My main problem was that the process of entering flow data into MySQL using
nfacctd took a long time - sometimes the process did not complete purging the
buffer before the next buffer purge process was started, thus filling up memory
with instances of nfacctd and mysql. Nfacctd/MySQL is running on a dedicated
(otherwise idle) quad CPU, 3GHz Xeon with 2GB RAM and the number of buffer
entries purged each 5 minutes are around 1500, so we're talking an overpowered
beast dealing with peanuts.
That nfacctd spends 3-6 minutes putting these values into MySQL doesn't seem
right. Looking at the time taken, the UPDATE queries accounts for >95% of this
(though 40% of all queries are INSERTs). INSERTs are very fast - several
hundred queries per second (maybe thousands), while UPDATEs run at ~8-10
queries per second, decreasing with table size. At first I checked the myisam
indexes (no change) and even converted to InnoDB (which just made it run
slower).
The UPDATE queries made by nfacctd (without L2 information) look like this (I
modified the plugin to give a query-dump):
....
UPDATE acct_out SET packets=packets+4466, bytes=bytes+5404822,
stamp_updated=now() WHERE FROM_UNIXTIME(1133803500) = stamp_inserted AND
ip_src='81.93.162.19'
AND ip_dst=2116 AND src_port=80 AND dst_port=0 AND ip_proto='ip';
UPDATE acct_out SET packets=packets+1734, bytes=bytes+2289876,
stamp_updated=now() WHERE FROM_UNIXTIME(1133803500) = stamp_inserted AND
ip_src='81.93.161.244
' AND ip_dst=15659 AND src_port=80 AND dst_port=0 AND ip_proto='ip';
UPDATE acct_out SET packets=packets+92, bytes=bytes+70564, stamp_updated=now()
WHERE FROM_UNIXTIME(1133803500) = stamp_inserted AND ip_src='81.93.162.132' AN
D ip_dst=15659 AND src_port=80 AND dst_port=0 AND ip_proto='ip';
UPDATE acct_out SET packets=packets+10, bytes=bytes+3682, stamp_updated=now()
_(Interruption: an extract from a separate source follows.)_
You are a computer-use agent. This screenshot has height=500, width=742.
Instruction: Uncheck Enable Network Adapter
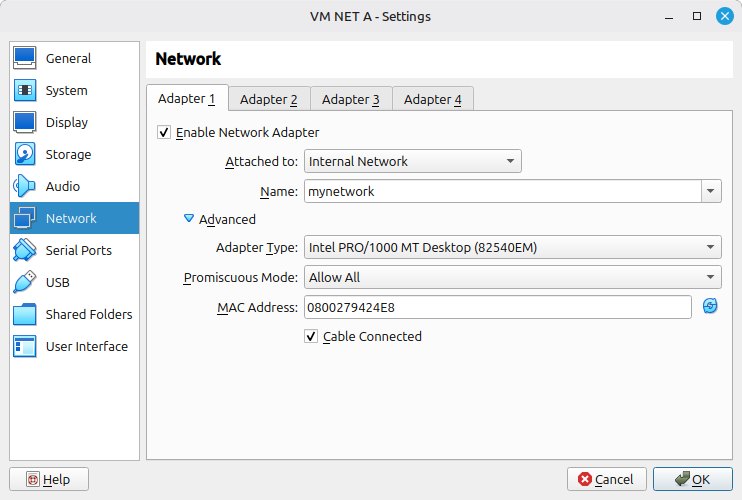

WHERE FROM_UNIXTIME(1133803500) = stamp_inserted AND ip_src='81.93.161.42' AND
ip_dst=15659 AND src_port=80 AND dst_port=0 AND ip_proto='ip';
......
I checked the table keys for the two tables to make sure each sub-clause in the
WHERE-clause correspondes to the primary table keys:
mysql> describe acct_in;
+----------------+---------------------+------+-----+---------------------+-------+
| Field | Type | Null | Key | Default |
Extra |
+----------------+---------------------+------+-----+---------------------+-------+
| ip_src | char(15) | | PRI | |
|
| ip_dst | char(15) | | PRI | |
|
| src_port | int(2) unsigned | | PRI | 0 |
|
| dst_port | int(2) unsigned | | PRI | 0 |
|
| ip_proto | char(6) | | PRI | |
|
| packets | int(10) unsigned | | | 0 |
|
| bytes | bigint(20) unsigned | | | 0 |
|
| stamp_inserted | datetime | | PRI | 0000-00-00 00:00:00 |
|
| stamp_updated | datetime | YES | | NULL |
|
+----------------+---------------------+------+-----+---------------------+-------+
9 rows in set (0.00 sec)
mysql> describe acct_out;
+----------------+---------------------+------+-----+---------------------+-------+
| Field | Type | Null | Key | Default |
Extra |
+----------------+---------------------+------+-----+---------------------+-------+
| ip_src | char(15) | | PRI | |
|
| ip_dst | char(15) | | PRI | |
|
| src_port | int(2) unsigned | | PRI | 0 |
|
| dst_port | int(2) unsigned | | PRI | 0 |
|
| ip_proto | char(6) | | PRI | |
|
| packets | int(10) unsigned | | | 0 |
|
| bytes | bigint(20) unsigned | | | 0 |
|
| stamp_inserted | datetime | | PRI | 0000-00-00 00:00:00 |
|
| stamp_updated | datetime | YES | | NULL |
|
+----------------+---------------------+------+-----+---------------------+-------+
9 rows in set (0.00 sec)
An EXPLAIN on a SELECT query with the same WHERE clause as nfaccd UPDATE
queries, gives the following.
mysql> explain SELECT count(*) from acct_in WHERE FROM_UNIXTIME(1133803500) =
stamp_inserted AND ip_dst='81.93.162.235' AND ip_src=3307 AND src_port=0 AND
dst_port=0 AND ip_proto='ip';
+----+-------------+---------+-------+---------------+---------+---------+------+---------+--------------------------+
| id | select_type | table | type | possible_keys | key | key_len | ref
| rows | Extra |
+----+-------------+---------+-------+---------------+---------+---------+------+---------+--------------------------+
| 1 | SIMPLE | acct_in | index | PRIMARY | PRIMARY | 52 | NULL
| 2571703 | Using where; Using index |
+----+-------------+---------+-------+---------------+---------+---------+------+---------+--------------------------+
1 row in set (0.00 sec)
Most of this looks good: the type, possible_keys and Extra fields all make
sense as far as I can see, but the "rows" field looks all wrong. It contains
the number of rows MySQL expects it has to investigate to complete the query.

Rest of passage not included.